The old world charm of the Indian hair accessory known as the ‘gajara’ of late has reinvented itself in newer ways. Gajras have been around for centuries and have played a major role in an Indian woman’s day to day beauty routine, and for adding the ethnic touch to an Indian bride’s wedding trousseau.
The sweet and mild fragrance of jasmine flowers and the ethereal look that they impart to one’s hair is unmatchable. Even in today’s modern world, a simple hair accessory like the gajra is still popular and very much sought after for its simplistic elegance and traditional appeal.
Origin and History
According to Hindu mythology, Gajras were an important accessory used by brides and were a part of the ‘solah shringaar’. The Solah Shringaar involved various steps to decking up in order to get ready in full glory for her wedding day. One of them involved the gajra. The bride’s hair was initially tied in a tight braid, or in a bun, and the final touches were given by placing a single gajra flower, or, bunches of gajra were twisted around the braid or bun which completed the overall bridal look.

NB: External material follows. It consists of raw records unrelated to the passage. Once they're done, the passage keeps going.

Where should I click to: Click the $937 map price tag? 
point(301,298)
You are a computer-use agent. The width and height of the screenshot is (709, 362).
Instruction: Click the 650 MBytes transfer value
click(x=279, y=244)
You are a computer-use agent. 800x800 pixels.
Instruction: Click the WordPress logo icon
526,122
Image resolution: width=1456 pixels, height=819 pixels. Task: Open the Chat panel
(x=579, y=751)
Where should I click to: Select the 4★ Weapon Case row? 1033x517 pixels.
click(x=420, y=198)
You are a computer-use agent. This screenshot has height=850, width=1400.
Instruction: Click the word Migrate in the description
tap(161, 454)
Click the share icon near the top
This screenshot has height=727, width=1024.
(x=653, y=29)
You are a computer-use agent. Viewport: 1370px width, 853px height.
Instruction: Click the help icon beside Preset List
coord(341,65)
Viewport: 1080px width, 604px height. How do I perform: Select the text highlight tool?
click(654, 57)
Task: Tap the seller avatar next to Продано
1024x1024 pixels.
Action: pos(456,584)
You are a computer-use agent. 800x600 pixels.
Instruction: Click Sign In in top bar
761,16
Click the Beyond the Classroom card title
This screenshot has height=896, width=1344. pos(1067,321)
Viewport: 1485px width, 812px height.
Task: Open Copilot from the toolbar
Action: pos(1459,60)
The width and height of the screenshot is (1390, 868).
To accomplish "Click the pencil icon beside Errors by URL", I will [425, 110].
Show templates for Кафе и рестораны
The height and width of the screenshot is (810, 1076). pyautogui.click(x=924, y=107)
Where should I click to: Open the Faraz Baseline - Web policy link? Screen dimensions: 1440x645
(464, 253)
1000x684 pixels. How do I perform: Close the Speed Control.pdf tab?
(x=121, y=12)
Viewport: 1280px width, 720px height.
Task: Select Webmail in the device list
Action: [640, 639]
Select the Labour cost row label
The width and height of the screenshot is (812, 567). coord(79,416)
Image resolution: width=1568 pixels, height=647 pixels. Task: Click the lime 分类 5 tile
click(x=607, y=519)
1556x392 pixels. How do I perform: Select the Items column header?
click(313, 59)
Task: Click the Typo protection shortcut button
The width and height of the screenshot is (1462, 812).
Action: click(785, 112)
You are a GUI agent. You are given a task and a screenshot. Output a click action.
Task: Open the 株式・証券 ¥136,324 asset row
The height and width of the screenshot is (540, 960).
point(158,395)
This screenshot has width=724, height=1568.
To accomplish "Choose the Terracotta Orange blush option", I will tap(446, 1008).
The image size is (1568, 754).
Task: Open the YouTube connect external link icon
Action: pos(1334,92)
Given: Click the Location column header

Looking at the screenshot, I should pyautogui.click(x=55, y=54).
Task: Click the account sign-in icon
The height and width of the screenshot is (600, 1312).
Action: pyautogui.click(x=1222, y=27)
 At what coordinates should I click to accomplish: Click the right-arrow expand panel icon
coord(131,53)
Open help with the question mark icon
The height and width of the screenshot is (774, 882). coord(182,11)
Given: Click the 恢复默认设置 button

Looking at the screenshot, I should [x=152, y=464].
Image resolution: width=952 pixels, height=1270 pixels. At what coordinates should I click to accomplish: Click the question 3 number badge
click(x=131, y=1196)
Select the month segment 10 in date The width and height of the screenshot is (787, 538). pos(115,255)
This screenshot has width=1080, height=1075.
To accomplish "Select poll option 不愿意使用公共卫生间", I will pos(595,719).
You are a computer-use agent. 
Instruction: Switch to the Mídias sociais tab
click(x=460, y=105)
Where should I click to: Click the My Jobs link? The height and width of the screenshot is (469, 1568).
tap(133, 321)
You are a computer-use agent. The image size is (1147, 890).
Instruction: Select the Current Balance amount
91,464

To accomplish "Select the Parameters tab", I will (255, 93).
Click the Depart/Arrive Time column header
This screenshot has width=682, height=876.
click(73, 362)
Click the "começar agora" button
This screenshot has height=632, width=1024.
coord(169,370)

In the ancient day and age, Gajras were worn on all religious and festive occasions. Jasmine were typically used since they were considered auspicious and had a strong floral fragrance which stayed all day. Even though several innovations have taken place regarding the original gajra, jasmine flowers are still widely used since they can be easily strung on a tight thread, and give off a wonderful fragrance and aroma that literally gets soaked in the hair.
Present Day Scenario
Gajras are typically worn by the bride on her wedding day, or by Indian classical dancers in their performances. Apart from these, most women in South India wear gajras for religious and festive occasions. Gajras are considered auspicious and hold prime value for an Indian bride. Gajras these days are made with jasmine buds, chameli, or mogra flowers. In some cases, tiny rose buds are also pinned along with the jasmine flower to give it a more beautiful and ornate look. Each jasmine bud is tied together on plain white or colored thread.
Gajras were initially white in color and extremely simple in their overall look. However, with the passage of time, yellow and orange colored gajras have gained immense popularity amongst several women from different sections of Indian society. Roses, mogras, chamelis, and little white beads are also imbibed with the basic jasmine strands and appear more elaborate and flamboyant. In some cases, gajras are also tied to a bride’s wrist as it is considered auspicious.
Gajras add true Indian charm and appeal to a saree or a lehenga. They complete the overall Indian traditional look and add charisma to the wearer’s overall appeal and style. Whether it’s for a wedding, traditional festival, or for religious occasions, gajras never look out of place. On the contrary they increase one’s beauty quotient immensely. For a more classy look, you can style your gajra with matha pati or mang tikka.
Several movie songs and dance sequences in Indian cinema have had gajras as their basic theme. Apart from this, well renowned Indian film actresses such as Aishwarya Rai, Shilpa Shetty, Asin, and Rekha have sported the beautiful gajra look on the red carpet which has complemented their rich silk sarees by leaps and bounds. Well known Indie-pop singer and Jazz musician Usha Uthup is well known for her gajras as well, which she never fails to adorn, especially for her performances on stage.